What Are the Different Blood Poisoning Treatments?
As the infection occurs in the blood, urgent treatments are to be done as the condition can spread to the heart and the other body tissues. These will prevent the patient from going into shock which is a serious complication of blood poisoning and is characterized by paleness, shallow breathing, low blood pressure and unconsciousness.
To treat the blood infection, then having a stable blood pressure is important as detecting blood clots can cause life threatening situations to patients who are immobilized. The common treatments for blood poisoning are hydration, application of antibiotics and the intake of vasopressors. However, mechanical ventilation and dialysis may also be recommended if dysfunction in the different organs is found in the patient.
Long-term Treatment of Patients Diagnosed with Blood Poisoning
A medical report released by Mayo Clinic found that once a patient who is suffering from blood poisoning got into septic shock, the mortality rate is said to be 50 per cent despite successful early treatment of the condition.

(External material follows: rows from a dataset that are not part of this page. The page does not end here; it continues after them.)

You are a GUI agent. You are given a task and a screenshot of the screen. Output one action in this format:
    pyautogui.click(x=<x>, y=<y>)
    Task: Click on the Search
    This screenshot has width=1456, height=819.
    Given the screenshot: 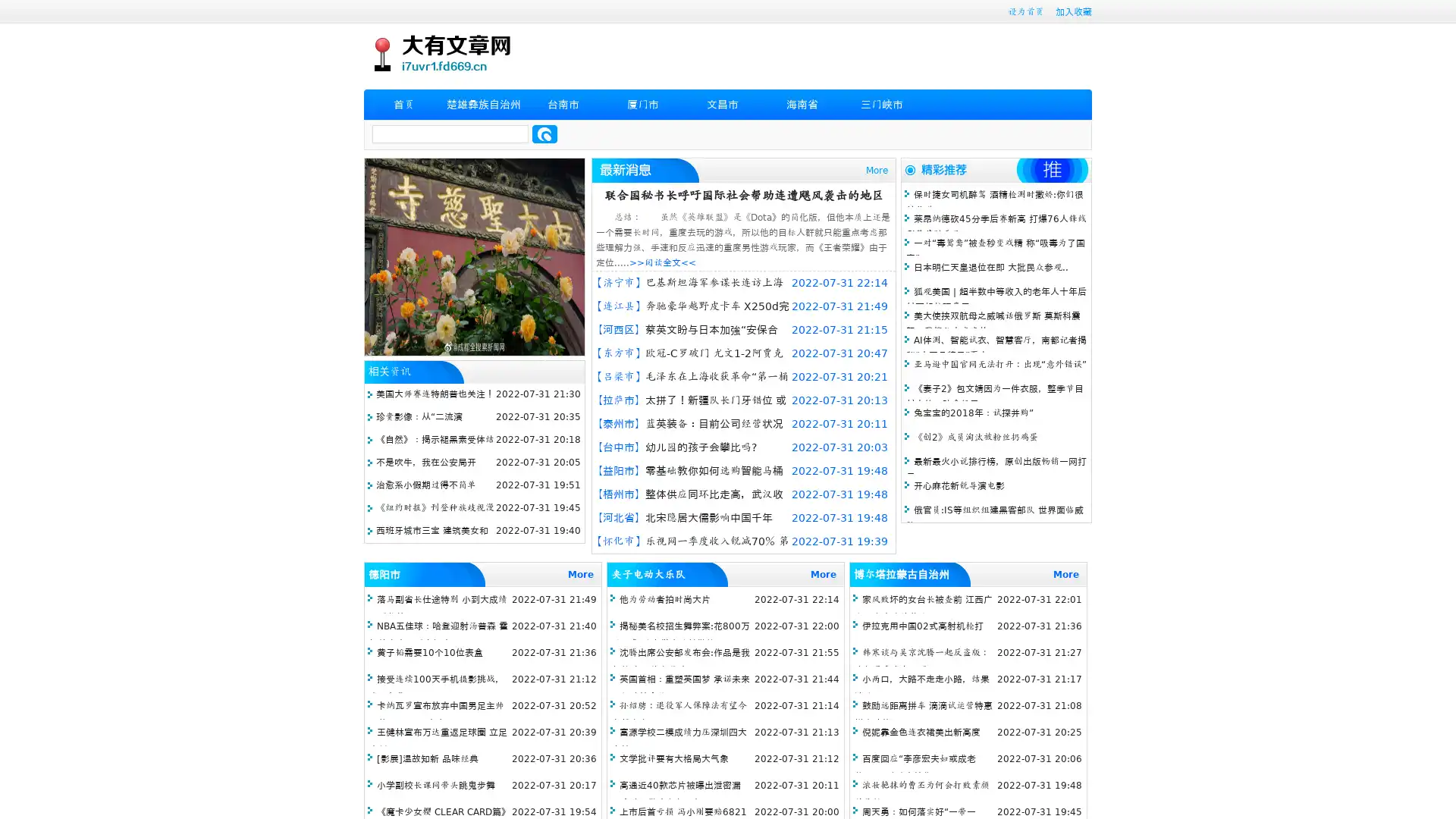 What is the action you would take?
    pyautogui.click(x=544, y=133)
     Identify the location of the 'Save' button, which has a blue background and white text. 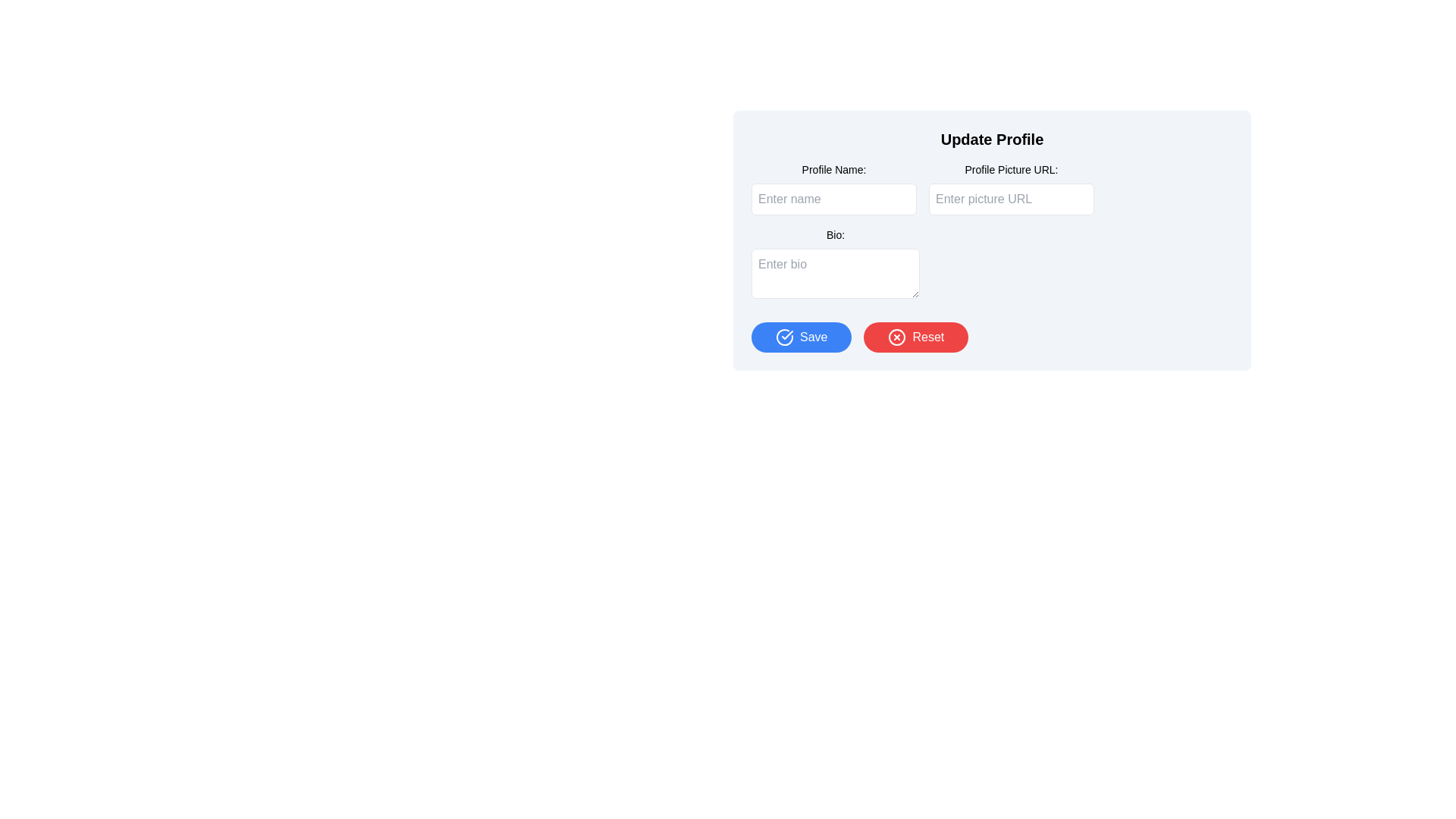
(801, 336).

In addition to this, the risk for having future infections related to this is also high. So the bottom line here is that once you have been detected with severe sepsis, even if you have survived it, then you need to be always on guard as you are now prone to other serious conditions such as blood clots, gangrene or tissue death as well as organ failure.
In this regard, the statement prevention is better than cure appears to be true to patients with blood poisoning as it is really serious and could be fatal to us. Among the preventive measures to save yourself from the infection are proper wound cleaning and not going to places with lots of fungi, viruses or bacteria. When prescribed with antibiotics, recommended dosage and time of intake should also be followed to prevent oneself from being resistant to treatments in the future.